Thursday, February 14, 2019

Honesty Accidentally Makes Its Way Into Published Federal Opinion

Sometimes honesty isn’t the best policy, as U.S. District Judge Gonzalo Curiel learned this week.

Judge Curiel — best known as the Indiana-born judge who Donald Trump can’t stop calling Mexican — filed an opinion on an outstanding Motion to Dismiss with an uncomfortably honest assessment of the underlying research:

Congratulations to the writers of the Simpsons for again landing a word they created in the annals of federal jurisprudence.

This was almost certainly a clerk’s note to themselves and while we’re all going to have a good laugh about it, it really isn’t the end of the world. Still, word processing software includes options for annotation that allow the author to make any number of notes to themselves that will never find their way into a final printed version. It’s even easier to visually identify outstanding issues than relying on your eye to catch a comment buried in the text.

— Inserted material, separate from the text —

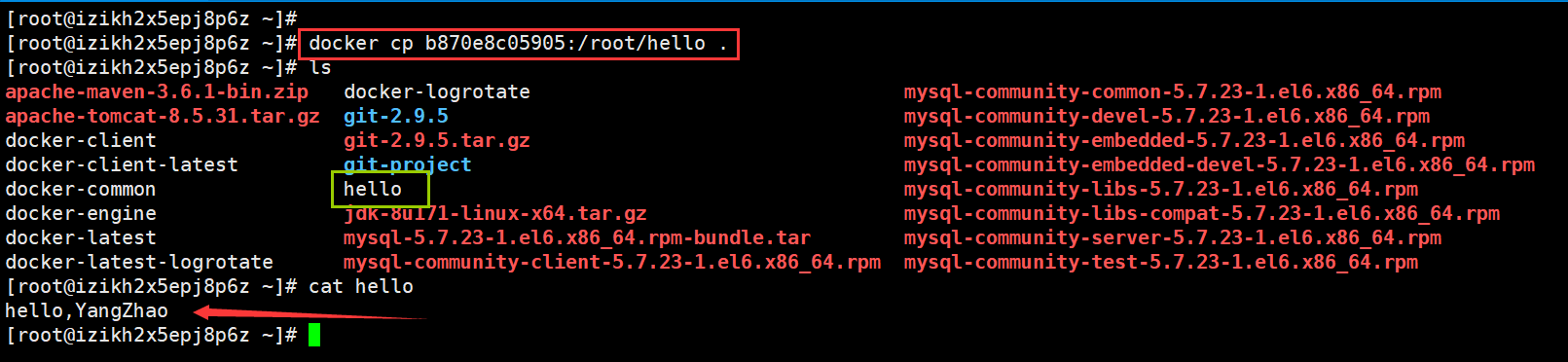The height and width of the screenshot is (362, 1568).
Task: Click the cat hello command text
Action: [361, 286]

Once again, technology was there to save the day if lawyers were just savvy enough to use it.

The opinion has now gotten a facelift on PACER, but the impact of the “Meh Heard ‘Round The World” will go on in screengrabs like the one above.

Perhaps it’s time to amend the old maxim and declare “proofreading is the best policy.”


HeadshotJoe Patrice is a senior editor at Above the Law and co-host of Thinking Like A Lawyer. Feel free to email any tips, questions, or comments. Follow him on Twitter if you’re interested in law, politics, and a healthy dose of college sports news. Joe also serves as a Managing Director at RPN Executive Search.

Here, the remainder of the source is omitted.